Work task
Only an exact repetition of the lines from the one holding "the حسابك tab" to the end of the data is wanted, with pictures left out.
____
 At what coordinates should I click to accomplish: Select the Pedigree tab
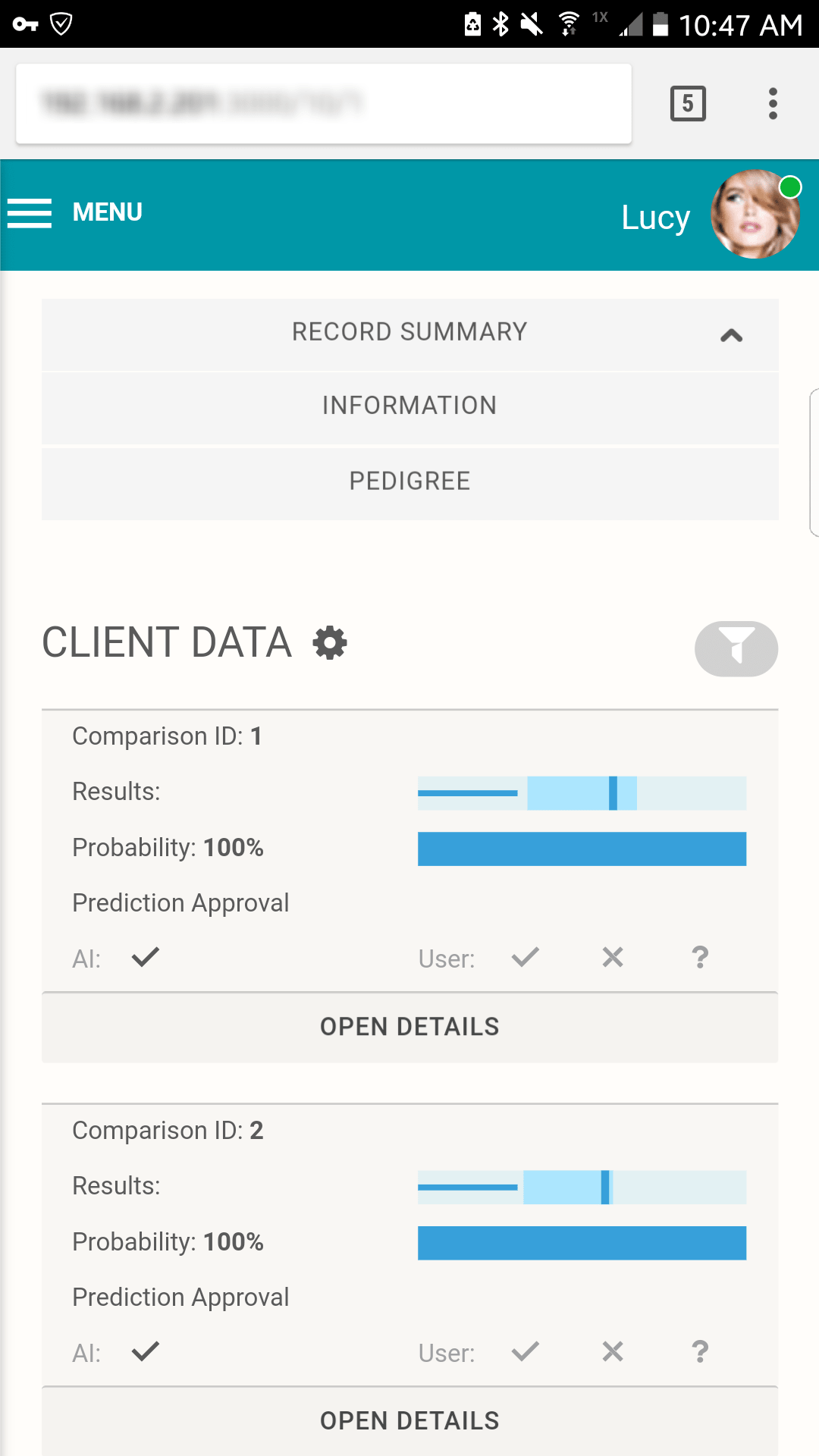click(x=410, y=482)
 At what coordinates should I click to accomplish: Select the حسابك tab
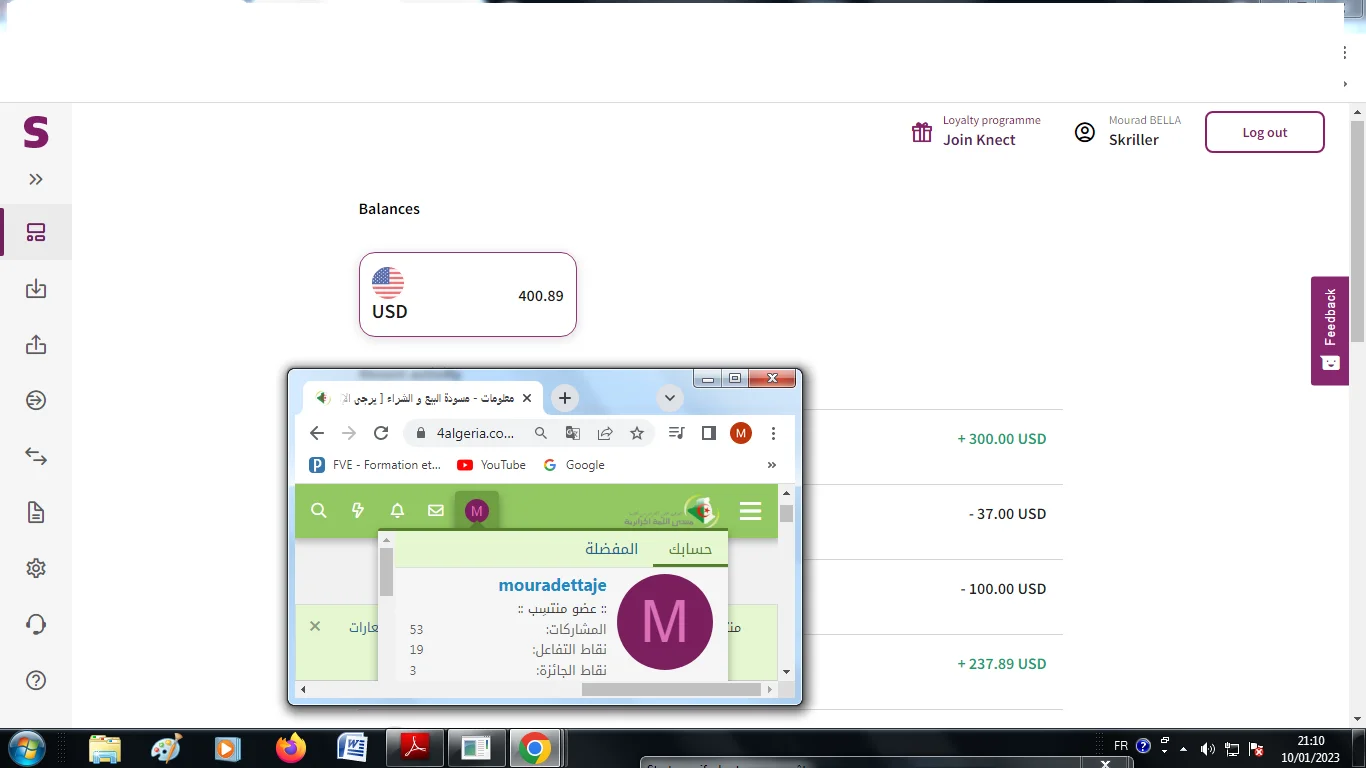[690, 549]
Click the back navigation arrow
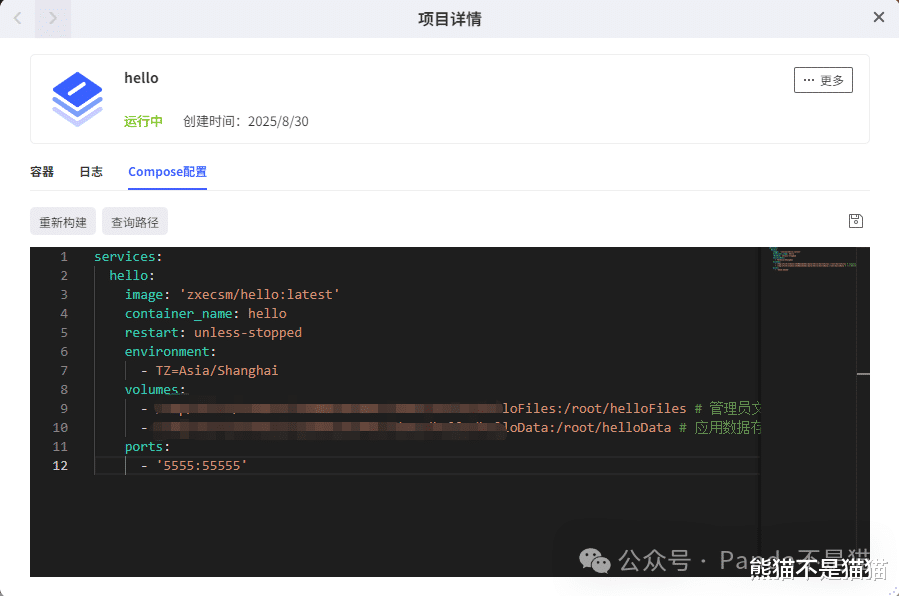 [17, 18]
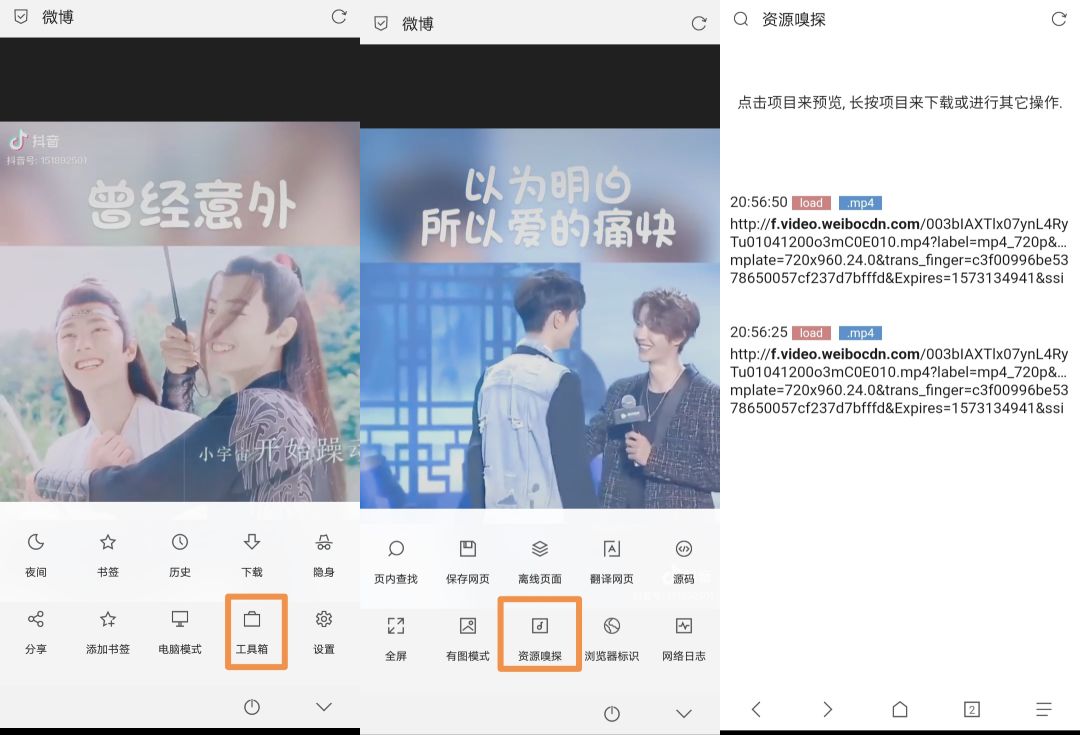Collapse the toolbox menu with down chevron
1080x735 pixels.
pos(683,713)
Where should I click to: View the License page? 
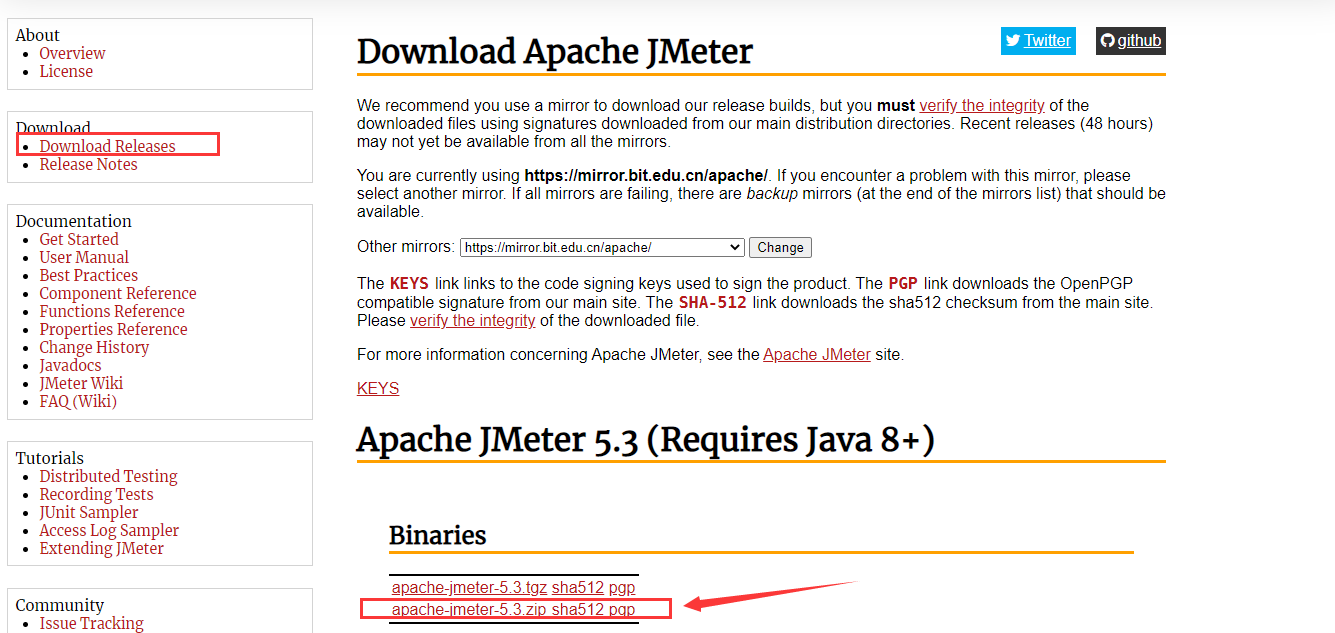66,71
____
Answer to the problem
 At what coordinates should I click to accomplish: Select the حسابك tab
[690, 549]
Click the back navigation arrow
 [17, 18]
Collapse the toolbox menu with down chevron
1080x735 pixels.
pos(683,713)
Where should I click to: View the License page? 
66,71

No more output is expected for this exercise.